I used an electric drill with a variety of drill bits and also a stepped drill for some of the holes.
A coarse bastard file was used to dress up some of the cuts that needed it.
Step 3: Construction Details Layout
The work table that I needed had to be enlarged to completely hold the trailer frame so I made it wider and longer with some additional 2 x 4's.
I laid out the frame first, the dock fittings I used helped with squaring it up.
Next the cross members were measured, cut and added to the frame, there are three of them. two of them are strategically placed where the axle springs are going to be attached.
To figure out where the wheels should be placed I went around the netghbourhood checking out other people's utility and boat trailers as well as on line to figure out the proper placement for them.
Step 4: Construction Details Continued
Here are some shots of how the dock hardware is used.
Step 5: Construction Details Axle and Spring Attachment
The axle assembly brackets are positioned where the two rear cross members are positioned as I stated in an earlier step.
Step 6: Construction Details Additional Bracing
I had some 1 x 2 angle (from another place I've worked at) so I used it for corner bracing, I have four more pieces that I'll put on the top side of the frame at the corners.
Step 7: Construction Details Tongue Assembly
More galvanized dock parts were used to fasten the tongue assembly to the trailer frame, where it is fastened at five different points.
The point at which the trailer hitch is attached was padded up to fit the hitch frame with some 1/4 inch thick 2 x 2 aluminum angle.
I attached the hitch with three bolts, using one of the bolts is where I attached the safety chains.
Also a front adjustable wheel was installed on the tongue as well.This wheel also folds up when using the trailer.
Step 8: Construction Details Flexible Conduit for Wiring
The conduit was fastened with standard conduit clips and self tapping screws.
Also shown is one of the signs that was on one of the posts, I'll be using it to mount the license plate.
Step 9: Labeled Construction Details
To explain whats what I labeled the different pieces and their connection details.

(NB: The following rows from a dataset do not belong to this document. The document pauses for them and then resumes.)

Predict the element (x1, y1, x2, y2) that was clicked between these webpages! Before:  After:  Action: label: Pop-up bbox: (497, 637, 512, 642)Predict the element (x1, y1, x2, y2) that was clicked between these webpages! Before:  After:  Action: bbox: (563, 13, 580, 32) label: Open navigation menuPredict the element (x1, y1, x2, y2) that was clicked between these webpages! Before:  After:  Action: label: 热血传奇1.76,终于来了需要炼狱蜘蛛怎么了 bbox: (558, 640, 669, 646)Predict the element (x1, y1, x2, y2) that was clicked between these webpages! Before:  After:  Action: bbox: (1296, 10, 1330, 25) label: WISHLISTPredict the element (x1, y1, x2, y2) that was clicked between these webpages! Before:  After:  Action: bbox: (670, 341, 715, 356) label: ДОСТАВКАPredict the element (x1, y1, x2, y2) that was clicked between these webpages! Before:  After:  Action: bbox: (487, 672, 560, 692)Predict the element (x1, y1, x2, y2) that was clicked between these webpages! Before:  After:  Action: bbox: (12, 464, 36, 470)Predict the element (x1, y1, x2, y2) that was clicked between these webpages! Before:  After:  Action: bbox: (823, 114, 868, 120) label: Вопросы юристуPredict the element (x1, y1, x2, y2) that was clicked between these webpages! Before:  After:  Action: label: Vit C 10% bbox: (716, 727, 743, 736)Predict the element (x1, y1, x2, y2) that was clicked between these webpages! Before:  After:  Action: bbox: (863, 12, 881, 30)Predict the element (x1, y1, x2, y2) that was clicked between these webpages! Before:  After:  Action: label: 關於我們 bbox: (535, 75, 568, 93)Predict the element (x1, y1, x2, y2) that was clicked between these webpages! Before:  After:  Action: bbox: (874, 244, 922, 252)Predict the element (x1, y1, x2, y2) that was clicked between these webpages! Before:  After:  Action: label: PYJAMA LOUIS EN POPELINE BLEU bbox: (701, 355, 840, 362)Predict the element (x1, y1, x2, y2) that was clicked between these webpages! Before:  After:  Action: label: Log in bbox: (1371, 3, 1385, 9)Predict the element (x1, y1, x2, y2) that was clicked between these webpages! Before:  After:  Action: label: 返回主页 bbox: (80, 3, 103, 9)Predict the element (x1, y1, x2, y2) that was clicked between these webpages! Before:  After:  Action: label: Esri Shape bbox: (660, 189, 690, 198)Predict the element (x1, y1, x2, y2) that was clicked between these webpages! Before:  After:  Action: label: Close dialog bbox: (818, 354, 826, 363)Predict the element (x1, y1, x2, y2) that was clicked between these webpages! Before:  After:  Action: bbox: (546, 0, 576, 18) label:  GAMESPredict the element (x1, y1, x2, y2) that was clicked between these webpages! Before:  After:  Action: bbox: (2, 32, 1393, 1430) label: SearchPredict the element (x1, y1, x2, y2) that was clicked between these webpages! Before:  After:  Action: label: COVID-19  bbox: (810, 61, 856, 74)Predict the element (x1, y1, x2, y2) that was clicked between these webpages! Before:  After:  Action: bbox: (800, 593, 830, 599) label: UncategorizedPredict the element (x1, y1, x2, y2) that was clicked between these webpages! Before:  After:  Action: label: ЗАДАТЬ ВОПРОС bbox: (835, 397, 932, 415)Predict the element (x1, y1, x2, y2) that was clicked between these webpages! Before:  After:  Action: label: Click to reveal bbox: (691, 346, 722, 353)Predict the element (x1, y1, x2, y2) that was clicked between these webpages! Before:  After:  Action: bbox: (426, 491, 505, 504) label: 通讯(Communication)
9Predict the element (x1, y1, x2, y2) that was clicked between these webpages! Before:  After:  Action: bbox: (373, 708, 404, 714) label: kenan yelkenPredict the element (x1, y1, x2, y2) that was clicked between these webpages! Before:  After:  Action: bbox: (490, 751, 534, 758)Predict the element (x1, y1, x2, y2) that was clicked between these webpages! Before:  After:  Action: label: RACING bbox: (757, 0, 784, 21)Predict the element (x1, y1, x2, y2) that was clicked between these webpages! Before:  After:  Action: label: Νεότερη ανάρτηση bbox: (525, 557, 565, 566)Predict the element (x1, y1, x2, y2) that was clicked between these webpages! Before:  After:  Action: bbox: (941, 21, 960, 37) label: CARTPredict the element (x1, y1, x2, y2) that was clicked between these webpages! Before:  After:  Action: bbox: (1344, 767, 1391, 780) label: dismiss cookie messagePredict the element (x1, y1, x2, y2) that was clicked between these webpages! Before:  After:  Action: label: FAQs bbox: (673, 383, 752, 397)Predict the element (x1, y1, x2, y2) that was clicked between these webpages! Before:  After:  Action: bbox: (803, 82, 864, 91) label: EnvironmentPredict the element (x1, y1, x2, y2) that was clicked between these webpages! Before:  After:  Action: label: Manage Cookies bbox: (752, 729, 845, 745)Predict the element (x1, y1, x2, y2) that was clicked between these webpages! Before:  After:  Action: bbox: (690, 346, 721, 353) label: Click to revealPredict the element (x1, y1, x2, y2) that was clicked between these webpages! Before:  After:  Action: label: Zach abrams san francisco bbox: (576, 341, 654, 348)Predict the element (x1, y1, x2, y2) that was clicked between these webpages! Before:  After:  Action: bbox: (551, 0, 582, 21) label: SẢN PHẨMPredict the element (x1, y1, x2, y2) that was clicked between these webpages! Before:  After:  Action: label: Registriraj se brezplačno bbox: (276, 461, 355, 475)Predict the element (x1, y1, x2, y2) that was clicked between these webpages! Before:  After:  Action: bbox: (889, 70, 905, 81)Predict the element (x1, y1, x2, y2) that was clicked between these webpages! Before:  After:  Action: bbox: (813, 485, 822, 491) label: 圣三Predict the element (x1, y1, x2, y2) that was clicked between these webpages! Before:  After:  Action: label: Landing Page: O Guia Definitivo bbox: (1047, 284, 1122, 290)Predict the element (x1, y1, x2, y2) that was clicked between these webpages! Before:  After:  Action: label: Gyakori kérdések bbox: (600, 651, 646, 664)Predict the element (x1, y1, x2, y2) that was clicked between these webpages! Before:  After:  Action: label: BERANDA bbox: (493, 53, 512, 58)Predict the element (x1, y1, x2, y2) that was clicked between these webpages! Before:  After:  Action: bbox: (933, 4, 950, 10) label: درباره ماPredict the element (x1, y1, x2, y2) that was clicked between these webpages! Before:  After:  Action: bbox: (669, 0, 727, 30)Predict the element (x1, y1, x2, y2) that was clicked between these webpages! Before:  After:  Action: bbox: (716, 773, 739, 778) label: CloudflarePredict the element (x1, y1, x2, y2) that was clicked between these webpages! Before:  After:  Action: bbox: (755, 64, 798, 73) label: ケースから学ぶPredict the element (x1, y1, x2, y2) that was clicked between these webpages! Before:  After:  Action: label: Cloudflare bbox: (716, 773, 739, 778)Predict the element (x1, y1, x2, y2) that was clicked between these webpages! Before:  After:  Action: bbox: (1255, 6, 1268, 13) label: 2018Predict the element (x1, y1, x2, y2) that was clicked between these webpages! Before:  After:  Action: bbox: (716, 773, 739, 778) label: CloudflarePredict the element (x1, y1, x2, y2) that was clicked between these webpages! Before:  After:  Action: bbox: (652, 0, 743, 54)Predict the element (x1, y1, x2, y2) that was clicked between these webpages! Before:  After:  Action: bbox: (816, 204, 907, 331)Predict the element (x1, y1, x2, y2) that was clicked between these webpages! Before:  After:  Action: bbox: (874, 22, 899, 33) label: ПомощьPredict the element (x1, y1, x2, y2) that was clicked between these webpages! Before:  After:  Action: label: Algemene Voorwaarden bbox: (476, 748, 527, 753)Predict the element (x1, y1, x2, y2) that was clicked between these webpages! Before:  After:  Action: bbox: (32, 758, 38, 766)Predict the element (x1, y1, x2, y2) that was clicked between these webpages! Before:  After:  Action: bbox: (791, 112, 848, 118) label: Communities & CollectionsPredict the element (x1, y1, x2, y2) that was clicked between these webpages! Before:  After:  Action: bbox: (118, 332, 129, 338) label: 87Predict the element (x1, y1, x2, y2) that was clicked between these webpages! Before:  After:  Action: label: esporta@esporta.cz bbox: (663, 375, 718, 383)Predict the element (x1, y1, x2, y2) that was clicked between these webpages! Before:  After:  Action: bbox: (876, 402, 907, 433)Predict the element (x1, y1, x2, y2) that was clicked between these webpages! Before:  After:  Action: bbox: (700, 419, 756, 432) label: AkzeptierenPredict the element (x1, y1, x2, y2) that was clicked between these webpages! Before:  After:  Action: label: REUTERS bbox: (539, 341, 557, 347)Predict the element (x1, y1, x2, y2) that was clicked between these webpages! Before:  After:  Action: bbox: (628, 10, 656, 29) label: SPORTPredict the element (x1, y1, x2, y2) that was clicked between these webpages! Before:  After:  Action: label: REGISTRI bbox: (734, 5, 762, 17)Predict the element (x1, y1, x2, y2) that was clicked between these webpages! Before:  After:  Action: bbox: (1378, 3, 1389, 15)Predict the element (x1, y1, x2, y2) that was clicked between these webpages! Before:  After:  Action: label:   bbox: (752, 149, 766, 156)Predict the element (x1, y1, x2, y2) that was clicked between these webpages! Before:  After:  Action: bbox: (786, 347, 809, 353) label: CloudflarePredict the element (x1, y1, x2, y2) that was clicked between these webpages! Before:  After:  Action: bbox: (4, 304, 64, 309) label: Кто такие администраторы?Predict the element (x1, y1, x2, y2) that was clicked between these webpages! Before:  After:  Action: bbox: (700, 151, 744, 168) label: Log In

Step 10: Construction Details : Measurements
The trailer is approximately 55 inches wide, by a 155 inches long with the tongue and a 100.5 inches long for just the platform. It stands about 21 inches above the ground.
Step 11: Final Notes
I'm pleased the way it turned out, all that is left to be done is the lights wiring, mounting the fenders and buying a license plate for it. I hope to put the RTD shell on it next year, but I may do some modification to the shell. I estimate the trailer weighs around 300 pounds. The RTD shell probably weighs around 500 pounds but I'm just guessing at that. The axle is rated at 2000 pounds.